Aim: Render every line of all the items below as a numbered list, skipping blank lines and leaving the pictures out of the answer.

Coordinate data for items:

☆ ☆ ☆ ☆ ☆ ☆ ☆

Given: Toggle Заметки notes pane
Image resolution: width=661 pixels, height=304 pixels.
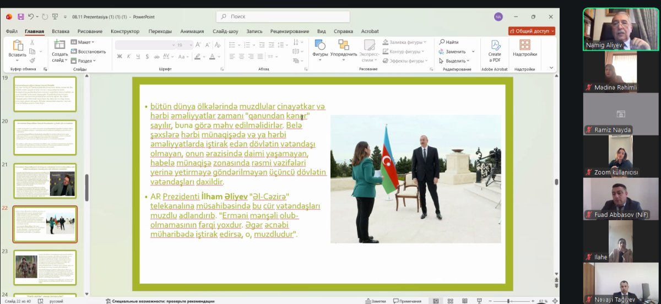Looking at the screenshot, I should click(375, 301).
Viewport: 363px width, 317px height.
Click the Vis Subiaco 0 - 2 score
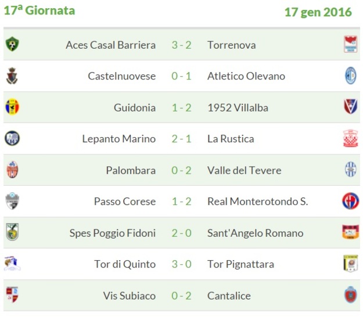[181, 296]
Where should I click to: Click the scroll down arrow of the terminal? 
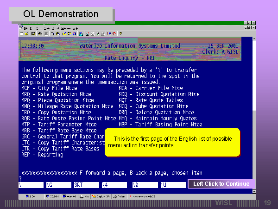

☆ ☆ ☆ ☆ ☆ ☆ ☆

Output below:
1. Given: Toggle Заметки notes pane
2. Image resolution: width=661 pixels, height=304 pixels.
3. Looking at the screenshot, I should click(375, 301).
4. Viewport: 363px width, 317px height.
5. Click the Vis Subiaco 0 - 2 score
6. [181, 296]
7. Where should I click to: Click the scroll down arrow of the terminal? 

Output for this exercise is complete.